- [Work item] Within the entries below, find each line containing the word "computer" and copy it.

- [Material provided]
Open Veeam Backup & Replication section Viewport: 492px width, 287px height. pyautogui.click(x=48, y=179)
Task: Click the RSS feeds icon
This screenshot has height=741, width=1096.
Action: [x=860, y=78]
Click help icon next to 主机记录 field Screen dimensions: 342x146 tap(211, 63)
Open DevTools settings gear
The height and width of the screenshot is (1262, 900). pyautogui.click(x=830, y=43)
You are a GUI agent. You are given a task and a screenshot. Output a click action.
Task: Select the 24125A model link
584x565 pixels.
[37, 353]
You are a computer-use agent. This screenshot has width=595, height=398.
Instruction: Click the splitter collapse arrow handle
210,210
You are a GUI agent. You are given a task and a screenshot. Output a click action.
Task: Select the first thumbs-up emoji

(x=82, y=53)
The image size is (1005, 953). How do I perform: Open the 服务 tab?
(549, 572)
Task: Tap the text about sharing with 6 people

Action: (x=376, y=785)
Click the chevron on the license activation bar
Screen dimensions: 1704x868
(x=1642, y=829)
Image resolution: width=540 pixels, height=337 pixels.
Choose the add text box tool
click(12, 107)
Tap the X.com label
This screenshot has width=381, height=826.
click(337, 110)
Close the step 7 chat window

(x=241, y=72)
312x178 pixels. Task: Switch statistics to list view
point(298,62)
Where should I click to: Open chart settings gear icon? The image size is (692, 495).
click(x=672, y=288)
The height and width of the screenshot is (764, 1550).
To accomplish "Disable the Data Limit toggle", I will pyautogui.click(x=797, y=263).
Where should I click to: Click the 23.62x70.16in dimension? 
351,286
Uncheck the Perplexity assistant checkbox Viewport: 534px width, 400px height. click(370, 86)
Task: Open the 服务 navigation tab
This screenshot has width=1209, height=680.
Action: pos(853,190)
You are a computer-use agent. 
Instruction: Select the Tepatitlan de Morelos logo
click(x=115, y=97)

- [Task output]
You are a computer-use agent. This screenshot has width=595, height=398.
You are a computer-use agent. 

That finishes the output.